## EXERCISE REQUIREMENTS
Repeat each of these records exactly.

## SUPPLIED MATERIAL
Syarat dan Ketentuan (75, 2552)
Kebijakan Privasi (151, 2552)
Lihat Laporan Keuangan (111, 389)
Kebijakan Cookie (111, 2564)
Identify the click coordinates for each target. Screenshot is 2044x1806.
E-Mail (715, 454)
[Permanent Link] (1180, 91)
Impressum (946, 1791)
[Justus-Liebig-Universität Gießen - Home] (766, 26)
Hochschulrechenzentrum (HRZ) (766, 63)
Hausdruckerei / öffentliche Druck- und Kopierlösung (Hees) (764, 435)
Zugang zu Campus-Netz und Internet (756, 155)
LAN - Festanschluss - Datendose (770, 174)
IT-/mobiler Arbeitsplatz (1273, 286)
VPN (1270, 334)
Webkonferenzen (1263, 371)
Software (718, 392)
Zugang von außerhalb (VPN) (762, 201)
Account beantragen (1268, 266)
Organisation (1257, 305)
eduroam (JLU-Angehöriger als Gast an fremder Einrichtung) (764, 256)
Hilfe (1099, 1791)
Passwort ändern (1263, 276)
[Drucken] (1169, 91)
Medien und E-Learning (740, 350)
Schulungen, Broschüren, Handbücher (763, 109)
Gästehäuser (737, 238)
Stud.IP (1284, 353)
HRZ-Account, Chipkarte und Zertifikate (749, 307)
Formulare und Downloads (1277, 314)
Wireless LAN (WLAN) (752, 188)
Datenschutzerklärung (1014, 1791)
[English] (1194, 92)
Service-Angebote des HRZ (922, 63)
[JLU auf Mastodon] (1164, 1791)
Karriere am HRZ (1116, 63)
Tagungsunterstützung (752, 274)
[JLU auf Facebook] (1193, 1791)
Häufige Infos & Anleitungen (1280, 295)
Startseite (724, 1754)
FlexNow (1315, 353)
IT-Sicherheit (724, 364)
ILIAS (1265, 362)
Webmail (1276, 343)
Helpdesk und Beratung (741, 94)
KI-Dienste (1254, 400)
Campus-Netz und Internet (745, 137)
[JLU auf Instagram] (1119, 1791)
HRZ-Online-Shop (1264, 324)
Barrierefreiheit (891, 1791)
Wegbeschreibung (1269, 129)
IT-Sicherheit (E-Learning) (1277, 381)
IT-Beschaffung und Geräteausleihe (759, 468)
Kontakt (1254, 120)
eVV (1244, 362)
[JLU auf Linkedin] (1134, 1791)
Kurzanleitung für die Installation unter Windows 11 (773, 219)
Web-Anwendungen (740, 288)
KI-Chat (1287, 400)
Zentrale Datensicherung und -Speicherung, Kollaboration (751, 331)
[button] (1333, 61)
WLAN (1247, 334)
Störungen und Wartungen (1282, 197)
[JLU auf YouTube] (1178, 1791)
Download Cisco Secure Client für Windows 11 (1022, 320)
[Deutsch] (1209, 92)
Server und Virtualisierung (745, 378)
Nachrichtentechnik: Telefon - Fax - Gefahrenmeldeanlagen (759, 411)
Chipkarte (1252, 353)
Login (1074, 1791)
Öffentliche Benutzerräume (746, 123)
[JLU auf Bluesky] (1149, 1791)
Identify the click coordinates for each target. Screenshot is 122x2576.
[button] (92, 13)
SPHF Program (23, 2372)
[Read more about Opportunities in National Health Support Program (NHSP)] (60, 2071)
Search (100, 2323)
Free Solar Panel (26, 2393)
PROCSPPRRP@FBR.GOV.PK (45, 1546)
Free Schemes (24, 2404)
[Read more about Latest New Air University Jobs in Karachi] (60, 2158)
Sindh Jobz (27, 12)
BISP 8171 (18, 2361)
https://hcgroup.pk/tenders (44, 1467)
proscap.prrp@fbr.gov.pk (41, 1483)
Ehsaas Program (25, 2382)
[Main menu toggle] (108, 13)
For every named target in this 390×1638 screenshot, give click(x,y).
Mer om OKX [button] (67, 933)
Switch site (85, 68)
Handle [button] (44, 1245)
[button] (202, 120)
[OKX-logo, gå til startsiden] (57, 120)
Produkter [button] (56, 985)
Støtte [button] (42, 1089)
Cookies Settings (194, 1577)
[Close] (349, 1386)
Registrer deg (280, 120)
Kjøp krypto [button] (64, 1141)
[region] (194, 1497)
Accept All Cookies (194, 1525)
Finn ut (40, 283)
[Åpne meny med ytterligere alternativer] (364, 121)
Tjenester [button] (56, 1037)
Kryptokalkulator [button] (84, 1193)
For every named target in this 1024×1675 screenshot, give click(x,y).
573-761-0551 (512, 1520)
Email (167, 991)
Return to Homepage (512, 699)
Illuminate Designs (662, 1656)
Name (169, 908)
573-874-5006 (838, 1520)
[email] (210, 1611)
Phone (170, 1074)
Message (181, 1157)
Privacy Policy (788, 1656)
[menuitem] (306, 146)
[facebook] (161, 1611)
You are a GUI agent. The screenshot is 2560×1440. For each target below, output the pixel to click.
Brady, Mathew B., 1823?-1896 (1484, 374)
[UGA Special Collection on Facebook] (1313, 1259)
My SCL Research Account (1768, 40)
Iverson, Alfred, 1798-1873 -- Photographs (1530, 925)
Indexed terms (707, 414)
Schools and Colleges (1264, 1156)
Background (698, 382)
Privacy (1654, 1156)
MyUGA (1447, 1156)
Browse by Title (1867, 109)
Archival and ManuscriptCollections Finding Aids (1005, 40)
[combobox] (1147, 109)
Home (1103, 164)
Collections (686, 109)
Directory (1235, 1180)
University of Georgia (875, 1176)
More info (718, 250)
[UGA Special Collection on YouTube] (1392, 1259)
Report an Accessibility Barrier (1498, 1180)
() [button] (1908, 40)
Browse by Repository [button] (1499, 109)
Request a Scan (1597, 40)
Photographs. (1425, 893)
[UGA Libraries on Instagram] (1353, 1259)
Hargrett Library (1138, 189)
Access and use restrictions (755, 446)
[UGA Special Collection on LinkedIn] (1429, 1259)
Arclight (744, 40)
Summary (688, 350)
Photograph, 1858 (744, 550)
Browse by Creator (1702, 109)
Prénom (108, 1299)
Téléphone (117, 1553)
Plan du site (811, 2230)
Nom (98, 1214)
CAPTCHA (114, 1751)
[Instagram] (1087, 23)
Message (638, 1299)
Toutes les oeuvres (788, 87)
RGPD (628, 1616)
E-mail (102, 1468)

## ANSWER BOX
Syarat dan Ketentuan (75, 2552)
Kebijakan Privasi (151, 2552)
Lihat Laporan Keuangan (111, 389)
Kebijakan Cookie (111, 2564)
Identify the click coordinates for each target. Screenshot is 2044x1806.
E-Mail (715, 454)
[Permanent Link] (1180, 91)
Impressum (946, 1791)
[Justus-Liebig-Universität Gießen - Home] (766, 26)
Hochschulrechenzentrum (HRZ) (766, 63)
Hausdruckerei / öffentliche Druck- und Kopierlösung (Hees) (764, 435)
Zugang zu Campus-Netz und Internet (756, 155)
LAN - Festanschluss - Datendose (770, 174)
IT-/mobiler Arbeitsplatz (1273, 286)
VPN (1270, 334)
Webkonferenzen (1263, 371)
Software (718, 392)
Zugang von außerhalb (VPN) (762, 201)
Account beantragen (1268, 266)
Organisation (1257, 305)
eduroam (JLU-Angehöriger als Gast an fremder Einrichtung) (764, 256)
Hilfe (1099, 1791)
Passwort ändern (1263, 276)
[Drucken] (1169, 91)
Medien und E-Learning (740, 350)
Schulungen, Broschüren, Handbücher (763, 109)
Gästehäuser (737, 238)
Stud.IP (1284, 353)
HRZ-Account, Chipkarte und Zertifikate (749, 307)
Formulare und Downloads (1277, 314)
Wireless LAN (WLAN) (752, 188)
Datenschutzerklärung (1014, 1791)
[English] (1194, 92)
Service-Angebote des HRZ (922, 63)
[JLU auf Mastodon] (1164, 1791)
Karriere am HRZ (1116, 63)
Tagungsunterstützung (752, 274)
[JLU auf Facebook] (1193, 1791)
Häufige Infos & Anleitungen (1280, 295)
Startseite (724, 1754)
FlexNow (1315, 353)
IT-Sicherheit (724, 364)
ILIAS (1265, 362)
Webmail (1276, 343)
Helpdesk und Beratung (741, 94)
KI-Dienste (1254, 400)
Campus-Netz und Internet (745, 137)
[JLU auf Instagram] (1119, 1791)
HRZ-Online-Shop (1264, 324)
Barrierefreiheit (891, 1791)
Wegbeschreibung (1269, 129)
IT-Sicherheit (E-Learning) (1277, 381)
IT-Beschaffung und Geräteausleihe (759, 468)
Kontakt (1254, 120)
eVV (1244, 362)
[JLU auf Linkedin] (1134, 1791)
Kurzanleitung für die Installation unter Windows 11 (773, 219)
Web-Anwendungen (740, 288)
KI-Chat (1287, 400)
Zentrale Datensicherung und -Speicherung, Kollaboration (751, 331)
[button] (1333, 61)
WLAN (1247, 334)
Störungen und Wartungen (1282, 197)
[JLU auf YouTube] (1178, 1791)
Download Cisco Secure Client für Windows 11 (1022, 320)
[Deutsch] (1209, 92)
Server und Virtualisierung (745, 378)
Nachrichtentechnik: Telefon - Fax - Gefahrenmeldeanlagen (759, 411)
Chipkarte (1252, 353)
Login (1074, 1791)
Öffentliche Benutzerräume (746, 123)
[JLU auf Bluesky] (1149, 1791)
Identify the click coordinates for each target. Screenshot is 122x2576.
[button] (92, 13)
SPHF Program (23, 2372)
[Read more about Opportunities in National Health Support Program (NHSP)] (60, 2071)
Search (100, 2323)
Free Solar Panel (26, 2393)
PROCSPPRRP@FBR.GOV.PK (45, 1546)
Free Schemes (24, 2404)
[Read more about Latest New Air University Jobs in Karachi] (60, 2158)
Sindh Jobz (27, 12)
BISP 8171 (18, 2361)
https://hcgroup.pk/tenders (44, 1467)
proscap.prrp@fbr.gov.pk (41, 1483)
Ehsaas Program (25, 2382)
[Main menu toggle] (108, 13)
For every named target in this 390×1638 screenshot, give click(x,y).
Mer om OKX [button] (67, 933)
Switch site (85, 68)
Handle [button] (44, 1245)
[button] (202, 120)
[OKX-logo, gå til startsiden] (57, 120)
Produkter [button] (56, 985)
Støtte [button] (42, 1089)
Cookies Settings (194, 1577)
[Close] (349, 1386)
Registrer deg (280, 120)
Kjøp krypto [button] (64, 1141)
[region] (194, 1497)
Accept All Cookies (194, 1525)
Finn ut (40, 283)
[Åpne meny med ytterligere alternativer] (364, 121)
Tjenester [button] (56, 1037)
Kryptokalkulator [button] (84, 1193)
For every named target in this 1024×1675 screenshot, give click(x,y).
573-761-0551 (512, 1520)
Email (167, 991)
Return to Homepage (512, 699)
Illuminate Designs (662, 1656)
Name (169, 908)
573-874-5006 (838, 1520)
[email] (210, 1611)
Phone (170, 1074)
Message (181, 1157)
Privacy Policy (788, 1656)
[menuitem] (306, 146)
[facebook] (161, 1611)
You are a GUI agent. The screenshot is 2560×1440. For each target below, output the pixel to click.
Brady, Mathew B., 1823?-1896 (1484, 374)
[UGA Special Collection on Facebook] (1313, 1259)
My SCL Research Account (1768, 40)
Iverson, Alfred, 1798-1873 -- Photographs (1530, 925)
Indexed terms (707, 414)
Schools and Colleges (1264, 1156)
Background (698, 382)
Privacy (1654, 1156)
MyUGA (1447, 1156)
Browse by Title (1867, 109)
Archival and ManuscriptCollections Finding Aids (1005, 40)
[combobox] (1147, 109)
Home (1103, 164)
Collections (686, 109)
Directory (1235, 1180)
University of Georgia (875, 1176)
More info (718, 250)
[UGA Special Collection on YouTube] (1392, 1259)
Report an Accessibility Barrier (1498, 1180)
() [button] (1908, 40)
Browse by Repository [button] (1499, 109)
Request a Scan (1597, 40)
Photographs. (1425, 893)
[UGA Libraries on Instagram] (1353, 1259)
Hargrett Library (1138, 189)
Access and use restrictions (755, 446)
[UGA Special Collection on LinkedIn] (1429, 1259)
Arclight (744, 40)
Summary (688, 350)
Photograph, 1858 (744, 550)
Browse by Creator (1702, 109)
Prénom (108, 1299)
Téléphone (117, 1553)
Plan du site (811, 2230)
Nom (98, 1214)
CAPTCHA (114, 1751)
[Instagram] (1087, 23)
Message (638, 1299)
Toutes les oeuvres (788, 87)
RGPD (628, 1616)
E-mail (102, 1468)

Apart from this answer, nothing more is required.